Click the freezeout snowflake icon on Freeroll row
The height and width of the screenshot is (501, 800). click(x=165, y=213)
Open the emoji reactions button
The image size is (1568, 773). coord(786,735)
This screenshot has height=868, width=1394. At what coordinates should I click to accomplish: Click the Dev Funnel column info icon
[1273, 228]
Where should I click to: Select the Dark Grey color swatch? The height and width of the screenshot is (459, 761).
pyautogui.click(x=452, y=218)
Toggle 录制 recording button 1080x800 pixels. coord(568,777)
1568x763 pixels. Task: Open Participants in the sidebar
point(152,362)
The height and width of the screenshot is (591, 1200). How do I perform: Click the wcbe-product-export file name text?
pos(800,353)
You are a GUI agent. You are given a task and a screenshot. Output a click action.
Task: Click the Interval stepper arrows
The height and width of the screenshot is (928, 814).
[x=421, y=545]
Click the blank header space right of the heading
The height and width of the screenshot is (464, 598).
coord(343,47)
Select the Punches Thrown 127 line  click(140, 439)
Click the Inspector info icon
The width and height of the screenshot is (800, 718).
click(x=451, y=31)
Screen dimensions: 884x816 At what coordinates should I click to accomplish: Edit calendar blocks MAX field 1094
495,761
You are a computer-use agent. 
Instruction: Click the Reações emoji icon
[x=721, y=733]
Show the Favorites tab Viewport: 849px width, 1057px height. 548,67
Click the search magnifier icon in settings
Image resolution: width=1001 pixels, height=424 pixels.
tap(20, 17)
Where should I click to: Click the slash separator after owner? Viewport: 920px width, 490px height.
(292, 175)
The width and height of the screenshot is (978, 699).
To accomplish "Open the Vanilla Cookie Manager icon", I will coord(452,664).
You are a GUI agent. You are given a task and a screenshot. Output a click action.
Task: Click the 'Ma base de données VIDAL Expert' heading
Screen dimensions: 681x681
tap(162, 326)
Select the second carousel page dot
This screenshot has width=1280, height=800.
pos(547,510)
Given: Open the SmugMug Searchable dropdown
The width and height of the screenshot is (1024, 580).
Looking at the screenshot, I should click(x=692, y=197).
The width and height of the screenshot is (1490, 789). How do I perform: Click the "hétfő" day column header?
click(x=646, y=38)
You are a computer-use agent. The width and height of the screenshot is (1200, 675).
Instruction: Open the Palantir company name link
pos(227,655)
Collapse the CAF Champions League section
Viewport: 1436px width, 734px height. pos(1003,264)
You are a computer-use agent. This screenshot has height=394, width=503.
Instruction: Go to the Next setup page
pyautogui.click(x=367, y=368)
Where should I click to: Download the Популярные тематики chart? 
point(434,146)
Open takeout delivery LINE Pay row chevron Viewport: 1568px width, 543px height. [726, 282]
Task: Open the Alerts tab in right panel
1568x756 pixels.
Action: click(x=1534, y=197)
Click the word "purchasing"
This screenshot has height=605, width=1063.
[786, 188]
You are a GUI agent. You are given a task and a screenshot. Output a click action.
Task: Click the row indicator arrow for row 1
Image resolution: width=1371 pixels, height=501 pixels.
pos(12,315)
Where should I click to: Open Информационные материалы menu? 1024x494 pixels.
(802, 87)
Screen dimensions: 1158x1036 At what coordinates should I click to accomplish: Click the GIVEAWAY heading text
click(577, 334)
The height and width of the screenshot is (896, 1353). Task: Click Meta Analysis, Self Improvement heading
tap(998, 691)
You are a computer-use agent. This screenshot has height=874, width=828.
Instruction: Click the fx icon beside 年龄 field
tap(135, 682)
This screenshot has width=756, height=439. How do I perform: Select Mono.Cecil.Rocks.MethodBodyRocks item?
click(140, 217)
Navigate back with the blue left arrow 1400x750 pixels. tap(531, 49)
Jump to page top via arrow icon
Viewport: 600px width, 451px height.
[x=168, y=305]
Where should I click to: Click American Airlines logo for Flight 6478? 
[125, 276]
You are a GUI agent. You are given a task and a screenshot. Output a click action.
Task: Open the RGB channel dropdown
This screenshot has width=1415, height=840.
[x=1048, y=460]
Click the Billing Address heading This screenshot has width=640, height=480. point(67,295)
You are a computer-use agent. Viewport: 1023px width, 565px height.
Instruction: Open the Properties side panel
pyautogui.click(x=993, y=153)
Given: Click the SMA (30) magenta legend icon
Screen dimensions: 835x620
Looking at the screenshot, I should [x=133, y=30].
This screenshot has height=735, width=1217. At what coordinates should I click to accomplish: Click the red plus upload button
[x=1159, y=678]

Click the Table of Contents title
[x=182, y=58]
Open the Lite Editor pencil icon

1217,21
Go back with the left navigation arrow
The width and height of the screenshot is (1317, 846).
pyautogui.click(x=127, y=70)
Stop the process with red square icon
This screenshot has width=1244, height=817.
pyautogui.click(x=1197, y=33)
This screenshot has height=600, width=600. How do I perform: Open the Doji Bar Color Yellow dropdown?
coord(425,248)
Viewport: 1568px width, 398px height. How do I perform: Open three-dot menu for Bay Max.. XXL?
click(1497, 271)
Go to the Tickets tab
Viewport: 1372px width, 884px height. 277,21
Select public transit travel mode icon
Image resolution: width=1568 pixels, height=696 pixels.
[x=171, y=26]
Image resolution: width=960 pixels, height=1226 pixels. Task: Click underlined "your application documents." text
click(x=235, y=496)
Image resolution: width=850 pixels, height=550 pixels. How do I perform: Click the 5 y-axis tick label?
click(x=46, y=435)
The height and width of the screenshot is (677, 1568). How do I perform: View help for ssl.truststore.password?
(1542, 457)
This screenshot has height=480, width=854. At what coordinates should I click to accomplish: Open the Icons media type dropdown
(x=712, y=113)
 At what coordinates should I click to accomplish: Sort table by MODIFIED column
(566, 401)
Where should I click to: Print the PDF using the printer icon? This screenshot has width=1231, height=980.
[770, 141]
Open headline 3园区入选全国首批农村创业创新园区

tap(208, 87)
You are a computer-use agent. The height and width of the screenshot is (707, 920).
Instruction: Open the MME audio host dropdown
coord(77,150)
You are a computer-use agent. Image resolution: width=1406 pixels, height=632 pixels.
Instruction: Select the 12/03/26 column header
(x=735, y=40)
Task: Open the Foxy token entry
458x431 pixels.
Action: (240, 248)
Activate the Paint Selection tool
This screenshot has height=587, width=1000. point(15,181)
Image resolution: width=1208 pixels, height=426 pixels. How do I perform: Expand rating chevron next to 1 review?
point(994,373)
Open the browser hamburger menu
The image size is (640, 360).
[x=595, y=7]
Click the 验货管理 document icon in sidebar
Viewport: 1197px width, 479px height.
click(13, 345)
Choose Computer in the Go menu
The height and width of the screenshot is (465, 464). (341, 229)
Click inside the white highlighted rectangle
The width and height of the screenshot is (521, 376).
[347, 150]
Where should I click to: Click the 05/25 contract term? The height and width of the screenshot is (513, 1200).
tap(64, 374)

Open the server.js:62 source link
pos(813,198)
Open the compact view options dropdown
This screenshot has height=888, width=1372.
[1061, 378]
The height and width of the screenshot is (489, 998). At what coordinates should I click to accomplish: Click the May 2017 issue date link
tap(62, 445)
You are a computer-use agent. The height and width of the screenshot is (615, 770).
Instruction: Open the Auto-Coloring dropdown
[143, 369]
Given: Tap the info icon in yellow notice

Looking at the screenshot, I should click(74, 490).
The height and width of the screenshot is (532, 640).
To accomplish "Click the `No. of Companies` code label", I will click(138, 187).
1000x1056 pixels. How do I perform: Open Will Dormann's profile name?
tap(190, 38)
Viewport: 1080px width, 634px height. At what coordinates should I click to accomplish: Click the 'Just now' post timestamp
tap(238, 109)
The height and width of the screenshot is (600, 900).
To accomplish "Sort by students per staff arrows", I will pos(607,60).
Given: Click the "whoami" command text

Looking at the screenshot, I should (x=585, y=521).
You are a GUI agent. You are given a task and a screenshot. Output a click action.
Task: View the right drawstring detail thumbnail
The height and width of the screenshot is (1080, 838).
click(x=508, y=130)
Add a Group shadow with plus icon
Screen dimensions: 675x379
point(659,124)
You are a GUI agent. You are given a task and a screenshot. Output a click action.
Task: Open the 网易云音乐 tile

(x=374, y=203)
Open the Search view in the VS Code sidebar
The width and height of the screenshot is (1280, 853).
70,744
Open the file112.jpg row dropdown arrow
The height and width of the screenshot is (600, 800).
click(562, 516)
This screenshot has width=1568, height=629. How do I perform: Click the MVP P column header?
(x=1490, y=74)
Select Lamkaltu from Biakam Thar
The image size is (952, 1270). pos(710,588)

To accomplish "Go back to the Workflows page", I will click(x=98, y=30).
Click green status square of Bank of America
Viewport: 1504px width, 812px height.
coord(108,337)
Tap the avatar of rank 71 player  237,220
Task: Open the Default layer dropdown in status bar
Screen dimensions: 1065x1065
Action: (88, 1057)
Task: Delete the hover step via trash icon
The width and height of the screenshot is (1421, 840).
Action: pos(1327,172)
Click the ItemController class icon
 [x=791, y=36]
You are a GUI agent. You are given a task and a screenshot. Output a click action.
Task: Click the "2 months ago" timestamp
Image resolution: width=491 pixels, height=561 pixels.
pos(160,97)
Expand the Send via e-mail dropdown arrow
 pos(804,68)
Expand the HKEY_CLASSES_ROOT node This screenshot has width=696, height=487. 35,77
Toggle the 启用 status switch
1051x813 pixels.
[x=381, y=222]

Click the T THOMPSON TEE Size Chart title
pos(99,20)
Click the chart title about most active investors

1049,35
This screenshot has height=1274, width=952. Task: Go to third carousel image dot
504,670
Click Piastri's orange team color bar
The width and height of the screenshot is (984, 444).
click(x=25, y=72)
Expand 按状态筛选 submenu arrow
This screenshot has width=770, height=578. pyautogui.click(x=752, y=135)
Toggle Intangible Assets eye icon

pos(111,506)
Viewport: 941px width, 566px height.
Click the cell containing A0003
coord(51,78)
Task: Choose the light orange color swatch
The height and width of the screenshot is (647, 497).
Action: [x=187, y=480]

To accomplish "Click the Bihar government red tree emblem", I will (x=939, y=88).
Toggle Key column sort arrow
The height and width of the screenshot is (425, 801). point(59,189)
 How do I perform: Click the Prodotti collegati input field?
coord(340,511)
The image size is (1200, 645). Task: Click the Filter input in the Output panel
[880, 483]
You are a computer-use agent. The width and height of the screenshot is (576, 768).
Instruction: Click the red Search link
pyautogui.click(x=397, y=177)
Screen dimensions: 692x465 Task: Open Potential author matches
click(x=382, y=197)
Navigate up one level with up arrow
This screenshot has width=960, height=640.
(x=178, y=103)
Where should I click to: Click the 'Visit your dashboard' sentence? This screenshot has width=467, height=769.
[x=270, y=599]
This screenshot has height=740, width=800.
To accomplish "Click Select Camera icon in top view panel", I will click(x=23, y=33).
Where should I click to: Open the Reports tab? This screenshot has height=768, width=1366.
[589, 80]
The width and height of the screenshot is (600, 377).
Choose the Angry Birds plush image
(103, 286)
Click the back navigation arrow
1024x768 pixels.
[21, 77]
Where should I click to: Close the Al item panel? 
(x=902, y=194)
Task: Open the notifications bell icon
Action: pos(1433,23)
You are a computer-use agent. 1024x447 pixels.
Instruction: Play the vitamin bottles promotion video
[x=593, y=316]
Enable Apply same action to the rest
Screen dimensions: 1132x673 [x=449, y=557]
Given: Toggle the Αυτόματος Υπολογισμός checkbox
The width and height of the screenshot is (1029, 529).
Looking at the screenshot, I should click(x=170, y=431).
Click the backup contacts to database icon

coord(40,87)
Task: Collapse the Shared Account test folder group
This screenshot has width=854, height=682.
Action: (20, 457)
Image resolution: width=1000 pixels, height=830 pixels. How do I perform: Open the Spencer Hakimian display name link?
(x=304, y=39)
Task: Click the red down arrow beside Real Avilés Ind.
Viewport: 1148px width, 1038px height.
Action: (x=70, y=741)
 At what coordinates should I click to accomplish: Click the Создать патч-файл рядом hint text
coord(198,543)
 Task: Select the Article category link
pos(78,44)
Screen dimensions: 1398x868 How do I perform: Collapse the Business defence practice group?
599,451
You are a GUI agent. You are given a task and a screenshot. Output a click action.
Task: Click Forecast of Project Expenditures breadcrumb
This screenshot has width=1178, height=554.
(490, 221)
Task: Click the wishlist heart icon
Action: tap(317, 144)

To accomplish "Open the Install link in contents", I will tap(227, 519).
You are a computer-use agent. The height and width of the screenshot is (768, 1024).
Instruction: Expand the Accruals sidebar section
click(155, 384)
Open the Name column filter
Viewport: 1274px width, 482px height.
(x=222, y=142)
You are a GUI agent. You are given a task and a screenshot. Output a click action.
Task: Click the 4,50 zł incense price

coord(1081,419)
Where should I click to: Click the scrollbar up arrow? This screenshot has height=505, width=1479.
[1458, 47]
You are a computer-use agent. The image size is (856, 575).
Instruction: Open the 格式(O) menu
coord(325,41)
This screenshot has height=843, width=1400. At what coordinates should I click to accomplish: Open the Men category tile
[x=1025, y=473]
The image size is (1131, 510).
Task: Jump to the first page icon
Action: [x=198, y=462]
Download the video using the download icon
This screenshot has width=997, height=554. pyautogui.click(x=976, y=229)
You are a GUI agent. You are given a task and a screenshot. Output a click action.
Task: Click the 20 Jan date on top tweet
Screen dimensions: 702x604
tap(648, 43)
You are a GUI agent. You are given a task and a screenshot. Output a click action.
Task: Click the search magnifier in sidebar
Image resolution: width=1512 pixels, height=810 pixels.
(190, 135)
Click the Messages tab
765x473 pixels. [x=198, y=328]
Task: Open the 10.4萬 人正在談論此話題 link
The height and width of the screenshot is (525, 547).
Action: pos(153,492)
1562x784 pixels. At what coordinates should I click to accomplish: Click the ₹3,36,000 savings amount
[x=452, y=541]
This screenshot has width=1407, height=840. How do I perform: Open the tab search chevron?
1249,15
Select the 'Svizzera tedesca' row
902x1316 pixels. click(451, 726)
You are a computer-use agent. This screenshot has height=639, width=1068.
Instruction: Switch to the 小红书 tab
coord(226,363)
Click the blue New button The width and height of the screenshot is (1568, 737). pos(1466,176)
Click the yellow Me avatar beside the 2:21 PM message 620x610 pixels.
========
▶ **ASSIGNMENT**:
Every line in the records that holds the word "arrows" should be copied into the answer.

▶ **WRITTEN SOLUTION**:
Task: Click the Interval stepper arrows
To accomplish "Sort by students per staff arrows", I will pos(607,60).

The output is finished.